It almost seems pointless to do a retro corner on the Megadrive. Everyone remembers Sega’s 16-bit monster; it was the sledgehammer that broke Nintendo’s dominance of the market in two. The console that brought us Sonic the Hedgehog, that made sports gaming acceptable, that inspired the work lives of so many today as Sega were able to back up their heritage as an arcade stalwart with dedicated home games in almost every genre.
However, that’s merely talk based on the Megadrive’s Western existence. In Sega’s homeland, the story is entirely different. The Megadrive had limited traction here, shipping just 400k in its first year. It remained a very distant third behind the Super Nintendo and even the PC Engine, which has long since been predominantly recognised as an 8-bit console.
However, this failure actually makes the Megadrive a wonderful curio in her native market, with a variety of peripherals, offshoots and bizarre games sat at the head of a table which Sega bravely tried to fit into any small room they could.
Sega’s first move was to produce add-ons that they felt the market couldn’t do without. The most obvious ones that come to mind are the Mega-CD, but there are certainly others – the Sega Mega Answer, professional online software for your Megadrive. The Mega Answer would give you full online banking in the early 90s, along with a comprehensive accounting package and an answering machine. Naturally, no gamer needed or wanted this at the time, and no business wanted to buy a simple, brainless gaming console to do things they could pay accomplished businessmen to do for them. A nice device, but ultimately pointless.
Sega’s next step was to take this one further, and bolt the Megadrive into a PC. Known as the Sega Teradrive, it combined an IBM DOS V computer complete with all the productivity functions and capability you’d expect for a PC, with a Megadrive mode that you could plug cartridges into. It’s long been believed that the Teradrive was a prototype for building a console into a computer where you could then create and edit your own games, but with no information on any possible software that might have allowed you to do that, it’s a questionable statement at best. The Teradrive was, again, a failure, largely due to its outdated and un-upgradable PC hardware, and today is moderately rare.
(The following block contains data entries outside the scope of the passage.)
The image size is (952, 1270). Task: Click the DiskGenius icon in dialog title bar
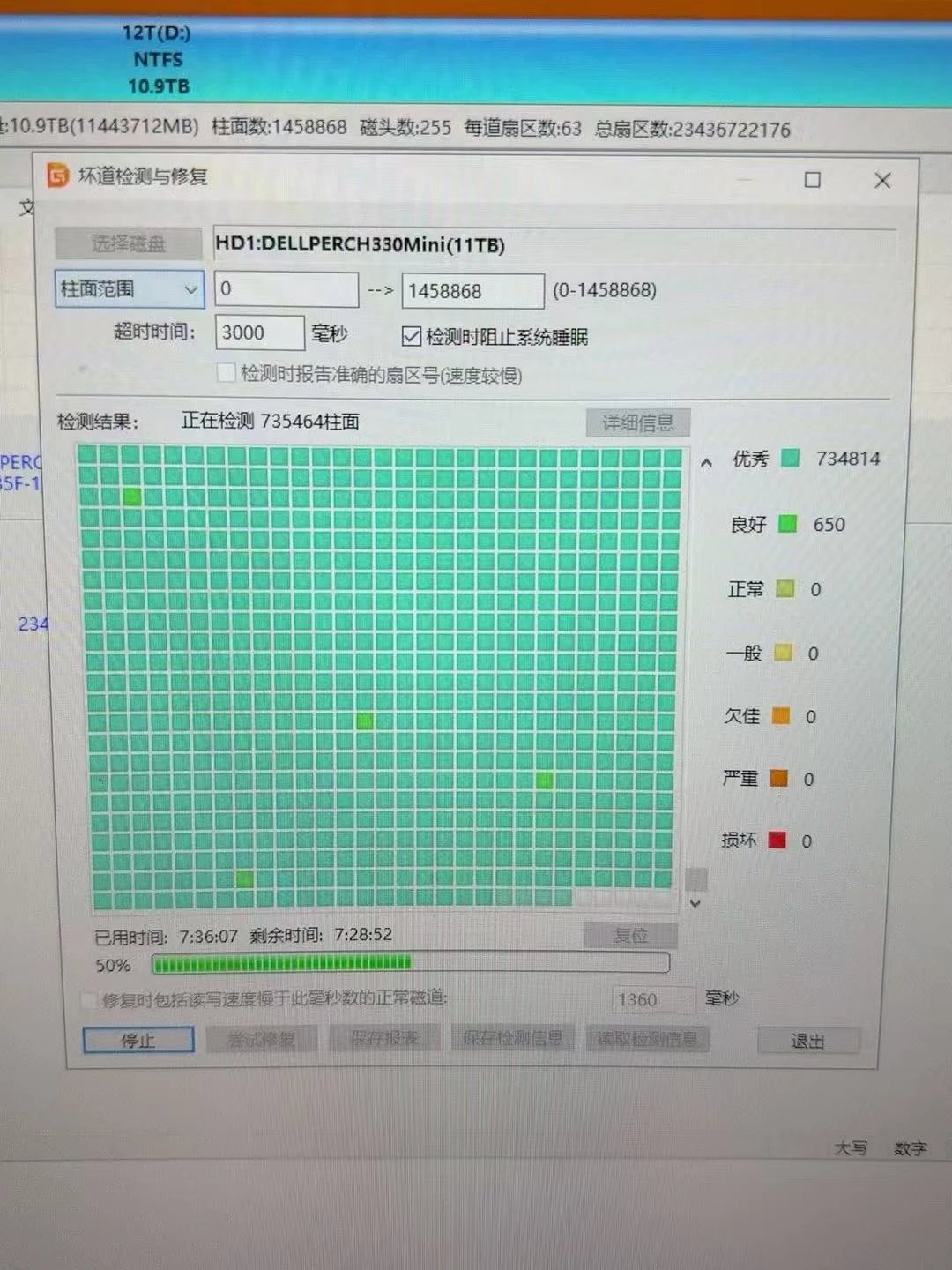click(x=58, y=176)
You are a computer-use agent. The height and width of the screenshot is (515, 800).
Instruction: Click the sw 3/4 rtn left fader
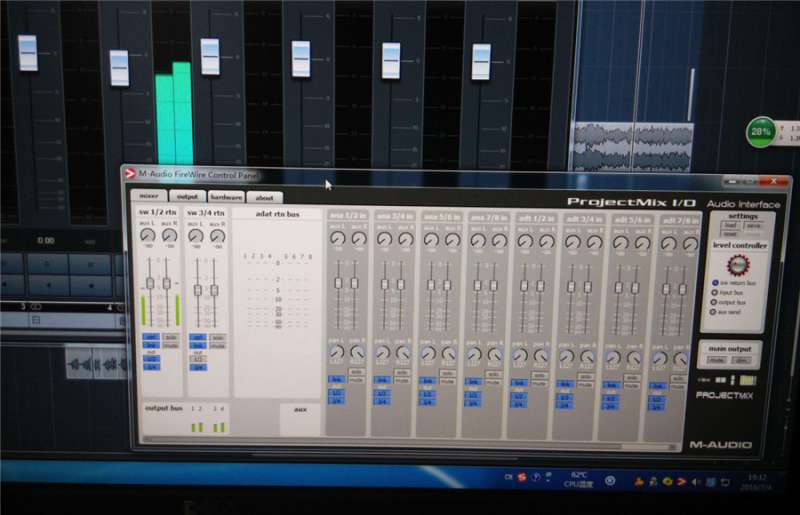pos(196,289)
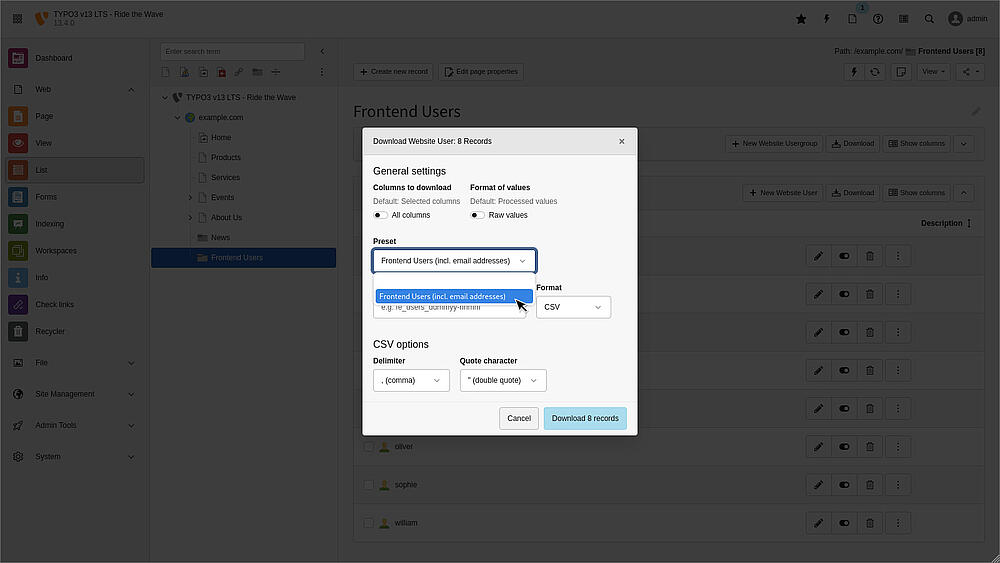Open the Quote character dropdown

click(x=503, y=380)
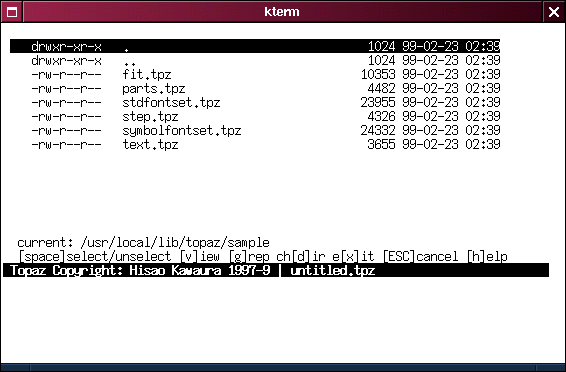Screen dimensions: 566x372
Task: Click the [ESC]cancel command
Action: (x=420, y=257)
There’s also the Mega Jet. This is perhaps one of Sega’s smarter moves – on Japanese airline JAL, Mega Jets could be rented from the airline and played on the inflight entertainment monitor. The Mega Jet was no more than a portable Megadrive without a screen, with the carts plugging directly into the back of the unit. Consumer Mega Jets were released, and could be plugged into a TV. The unit was a success on planes, although like most Megadrive based hardware in Japan, limited sales stunted its growth in that region.
It’s perhaps just as well Sega gave up on the trying to sell the Megadrive in her own territory, as the American and European performance of the machine were making Sega significant amounts of money and Sega’s decision to concentrate what resources they had in those parts of the world funded the Japanese side of the business quite handsomely. As a result, it often fell to third parties who couldn’t find footing with the SNES and PC Engine (where games would often be lost in a swamp of new titles).
Games that didn’t appear in the West include GO! NET!, an online only game of “Go” (A Japanese board game similar to Chess) which is believed to number in the hundreds of actual shipped copies, Slap Fight, a port of a 1980′s Taito shoot em up which was reputedly shipped in limited copies to appease Nintendo, and Vampire Killer, a version of Castlevania for the Megadrive that was made primarily for Western audiences and only reluctantly released in Konami’s homeland.
Even Final Fantasy producer Square would release their first, and only Megadrive game exclusively in Japan, a game called Bahamut Lagoon, which later got a port to the SNES.
Western game producer Acclaim’s Japanese output is also a curious story. The American publisher made every effort to release almost every game they produced overseas as well, and games like Batman Forever and Maximum Carnage made it to Japan. However, rather than attempting to find true support for their products, Acclaim simply took unsold European Megadrive games and reused this remaining stock for sale in Japan. As a result, almost all Acclaim published products for the Megadrive in Japan go for £300+ each.
Perhaps the rarest game of all, however, is Tetris. The story of Tetris’ licensing web has been told in full details many times before in many other forms, so to cut a long story short, Sega produced a version for the Megadrive that they had no rights to. A small number of cartridges were shipped before they had to be hastily recalled and the number of copies in the wild today is estimated to be less than 10. Those who have the game often make sure it is the showpiece in their games collection, and in the extremely rare cases where it winds up for sale, it is usually found selling for more than a Ford Fiesta.
So if the Megadrive was such a massive failure in Japan, why did it last as long as it did? Unquestionably, it was thanks to the other markets. A classic case in point is to look at Konami, a developer and publisher who, up until this point, had been dedicated to Nintendo. They turned some of their teams loose on the Megadrive simply because it offered them a greater marketshare in other lands. Arguably, the competition created by Sega in America and Europe is the first sign of why we have such a broad and varied supply of the same product across multiple systems today.
Sega Megadrive, we salute you for starting something special for all gamers. You took a bullet in the heart from your own countrymen for the greater good of gaming. Thank you.